Comcast launches free broadband for all users in the US

Comcast has launched free broadband to its customers in the United States.

The new service, which will be rolled out over the next few weeks, will be available to customers in states such as Georgia, South Carolina, Mississippi, Tennessee, Texas and Alabama.

The company said it will offer speeds of up to 50 megabits per second, and is offering speeds of 25 megabit per second for customers in metro areas where Comcast has its headquarters.

The service is also available in areas where Cox is not available.

Comcast, a cable company, said that customers who have signed up for a $99 monthly plan can also receive the service for free.

The launch of the free service comes a week after the Federal Communications Commission (FCC) approved Comcast’s $45.5 billion acquisition of Time Warner Cable.

The deal is expected to create a major new player in the American broadband market, and will bring Comcast into the lucrative business of providing cable services.

Comcast is currently the largest cable provider in the country, with customers in some regions including New York, Los Angeles and Washington, DC.

The $45 billion acquisition has been criticised by some internet users and civil liberties groups as an attempt to extract more money from consumers, including through an increase in the amount of cable service customers are required to pay for.
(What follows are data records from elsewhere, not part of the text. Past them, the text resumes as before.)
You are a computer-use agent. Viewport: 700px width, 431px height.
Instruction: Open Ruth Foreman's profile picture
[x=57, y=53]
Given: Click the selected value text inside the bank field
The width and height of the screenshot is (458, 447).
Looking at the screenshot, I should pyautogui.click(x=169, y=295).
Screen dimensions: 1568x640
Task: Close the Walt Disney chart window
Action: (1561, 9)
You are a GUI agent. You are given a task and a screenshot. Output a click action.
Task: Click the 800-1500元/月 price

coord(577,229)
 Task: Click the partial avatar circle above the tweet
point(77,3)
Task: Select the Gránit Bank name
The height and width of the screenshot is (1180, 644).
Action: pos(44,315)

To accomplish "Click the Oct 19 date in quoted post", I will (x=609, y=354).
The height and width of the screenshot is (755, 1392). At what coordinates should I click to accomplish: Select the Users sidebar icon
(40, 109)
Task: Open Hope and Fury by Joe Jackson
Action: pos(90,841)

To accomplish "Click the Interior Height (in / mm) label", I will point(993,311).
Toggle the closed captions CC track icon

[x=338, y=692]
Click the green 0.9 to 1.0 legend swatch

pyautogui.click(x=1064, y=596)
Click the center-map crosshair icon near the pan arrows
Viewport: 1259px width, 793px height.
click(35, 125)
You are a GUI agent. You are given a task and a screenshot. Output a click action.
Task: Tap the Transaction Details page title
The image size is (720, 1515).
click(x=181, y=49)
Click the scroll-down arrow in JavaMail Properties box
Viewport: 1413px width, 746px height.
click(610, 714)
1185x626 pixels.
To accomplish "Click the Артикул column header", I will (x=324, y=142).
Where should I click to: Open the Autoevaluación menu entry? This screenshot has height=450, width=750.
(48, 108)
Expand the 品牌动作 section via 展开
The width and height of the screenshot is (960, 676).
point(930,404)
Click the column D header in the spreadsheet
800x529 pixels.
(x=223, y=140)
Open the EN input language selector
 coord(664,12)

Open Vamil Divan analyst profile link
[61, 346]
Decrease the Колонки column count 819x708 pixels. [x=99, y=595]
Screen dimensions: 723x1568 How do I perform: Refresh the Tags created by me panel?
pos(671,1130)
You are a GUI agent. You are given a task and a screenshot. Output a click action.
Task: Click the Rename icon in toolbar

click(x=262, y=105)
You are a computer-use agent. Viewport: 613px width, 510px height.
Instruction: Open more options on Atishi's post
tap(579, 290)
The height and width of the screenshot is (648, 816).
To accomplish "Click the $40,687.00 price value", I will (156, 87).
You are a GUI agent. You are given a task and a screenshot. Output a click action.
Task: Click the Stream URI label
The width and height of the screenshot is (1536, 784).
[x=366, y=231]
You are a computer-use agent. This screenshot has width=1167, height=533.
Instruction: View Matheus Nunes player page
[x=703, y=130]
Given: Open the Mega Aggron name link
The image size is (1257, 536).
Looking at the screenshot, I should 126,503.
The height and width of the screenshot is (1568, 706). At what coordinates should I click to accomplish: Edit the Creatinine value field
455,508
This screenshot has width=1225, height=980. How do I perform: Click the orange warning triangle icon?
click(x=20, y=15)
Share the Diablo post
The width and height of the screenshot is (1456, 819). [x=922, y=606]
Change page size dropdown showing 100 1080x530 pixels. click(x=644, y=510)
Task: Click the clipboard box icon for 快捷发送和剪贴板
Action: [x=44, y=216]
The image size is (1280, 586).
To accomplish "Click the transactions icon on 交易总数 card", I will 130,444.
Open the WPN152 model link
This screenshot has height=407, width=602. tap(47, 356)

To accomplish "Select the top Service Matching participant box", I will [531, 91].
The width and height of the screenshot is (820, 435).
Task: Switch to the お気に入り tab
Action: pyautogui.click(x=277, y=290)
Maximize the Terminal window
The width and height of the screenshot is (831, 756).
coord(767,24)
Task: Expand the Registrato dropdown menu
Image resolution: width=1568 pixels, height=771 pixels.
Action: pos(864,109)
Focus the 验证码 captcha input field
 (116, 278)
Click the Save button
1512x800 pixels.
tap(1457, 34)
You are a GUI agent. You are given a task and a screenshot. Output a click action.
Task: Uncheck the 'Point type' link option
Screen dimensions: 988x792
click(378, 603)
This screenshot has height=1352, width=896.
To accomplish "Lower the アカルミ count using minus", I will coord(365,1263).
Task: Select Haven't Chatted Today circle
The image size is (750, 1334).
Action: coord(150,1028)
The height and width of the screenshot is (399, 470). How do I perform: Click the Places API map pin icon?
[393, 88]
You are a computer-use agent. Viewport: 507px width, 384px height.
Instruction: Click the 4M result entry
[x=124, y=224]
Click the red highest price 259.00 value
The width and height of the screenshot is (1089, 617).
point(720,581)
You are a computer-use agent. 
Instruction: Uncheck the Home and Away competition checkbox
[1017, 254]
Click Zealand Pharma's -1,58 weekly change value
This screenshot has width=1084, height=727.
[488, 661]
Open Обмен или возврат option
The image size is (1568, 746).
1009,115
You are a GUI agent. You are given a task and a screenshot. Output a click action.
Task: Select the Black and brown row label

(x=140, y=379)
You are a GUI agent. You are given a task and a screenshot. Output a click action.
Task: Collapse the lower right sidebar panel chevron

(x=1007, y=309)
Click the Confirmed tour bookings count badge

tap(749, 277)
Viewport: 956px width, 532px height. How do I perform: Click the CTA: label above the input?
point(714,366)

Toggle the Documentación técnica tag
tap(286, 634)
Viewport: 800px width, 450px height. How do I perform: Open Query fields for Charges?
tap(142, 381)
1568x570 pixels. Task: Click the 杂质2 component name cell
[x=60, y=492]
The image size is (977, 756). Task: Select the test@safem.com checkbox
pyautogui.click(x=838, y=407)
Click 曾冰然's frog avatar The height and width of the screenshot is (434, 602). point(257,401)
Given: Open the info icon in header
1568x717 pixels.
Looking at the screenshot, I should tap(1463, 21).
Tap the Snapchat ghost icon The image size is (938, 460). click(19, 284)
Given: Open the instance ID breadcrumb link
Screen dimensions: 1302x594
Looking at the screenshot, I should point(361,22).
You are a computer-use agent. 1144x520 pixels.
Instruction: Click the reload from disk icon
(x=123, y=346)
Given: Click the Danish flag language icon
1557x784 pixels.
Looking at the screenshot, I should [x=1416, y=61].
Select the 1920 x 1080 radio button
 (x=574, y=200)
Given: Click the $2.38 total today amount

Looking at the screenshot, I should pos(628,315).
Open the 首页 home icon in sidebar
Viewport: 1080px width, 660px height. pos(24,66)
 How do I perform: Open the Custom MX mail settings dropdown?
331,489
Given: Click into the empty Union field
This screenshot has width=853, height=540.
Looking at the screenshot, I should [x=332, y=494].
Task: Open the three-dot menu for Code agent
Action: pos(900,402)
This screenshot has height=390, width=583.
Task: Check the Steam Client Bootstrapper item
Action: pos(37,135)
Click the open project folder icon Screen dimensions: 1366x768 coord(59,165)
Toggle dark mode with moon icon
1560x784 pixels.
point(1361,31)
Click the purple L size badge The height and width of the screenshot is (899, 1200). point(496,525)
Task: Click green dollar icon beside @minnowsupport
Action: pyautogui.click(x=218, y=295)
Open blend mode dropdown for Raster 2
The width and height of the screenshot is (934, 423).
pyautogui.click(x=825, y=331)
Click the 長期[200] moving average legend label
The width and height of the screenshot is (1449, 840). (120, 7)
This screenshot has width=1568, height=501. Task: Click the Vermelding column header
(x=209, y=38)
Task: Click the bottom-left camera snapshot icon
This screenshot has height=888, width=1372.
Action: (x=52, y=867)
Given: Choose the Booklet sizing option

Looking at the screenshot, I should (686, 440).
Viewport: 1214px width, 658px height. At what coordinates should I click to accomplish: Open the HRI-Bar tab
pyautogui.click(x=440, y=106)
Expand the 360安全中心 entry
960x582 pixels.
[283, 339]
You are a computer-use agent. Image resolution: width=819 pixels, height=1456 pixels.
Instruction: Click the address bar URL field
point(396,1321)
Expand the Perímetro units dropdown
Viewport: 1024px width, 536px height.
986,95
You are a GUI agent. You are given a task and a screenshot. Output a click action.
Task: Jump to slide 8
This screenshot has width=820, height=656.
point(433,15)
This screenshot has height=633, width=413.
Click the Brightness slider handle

Comcast’s decision to offer a service free of charge is a major victory for net neutrality supporters, who have long fought for broadband service to be treated equally.

“This is a big win for all Americans,” said Evan Greer, a senior policy analyst at Free Press, a consumer advocacy group.

“Comcast has always been a champion of net neutrality, and this is just the latest sign that the company is moving forward on that front.

The internet is the future and the next great innovation, and it should be treated the same way.”

Comcast’s launch comes amid a backlash against Comcast’s proposed merger with Time Warner.

In November, a group of Democratic senators filed a lawsuit calling for the FCC to delay the merger until there was more information about the proposed merger and whether it would harm net neutrality.

The lawsuit also accused Comcast of violating the Telecommunications Act by failing to disclose to regulators its intention to merge with Time, as well as by blocking an open internet rules change that would allow broadband providers to offer lower-cost broadband.

Comcast argued that it was complying with the law.

“We are working hard to deliver a great experience to our customers,” a Comcast spokesperson told the BBC.

“With our commitment to free internet, we want to ensure that customers have access to the most competitive services at the lowest possible price, and the new service will give them that option.”

Comcast has previously announced plans to offer high-speed broadband in areas in the state of Mississippi, where it has its facilities.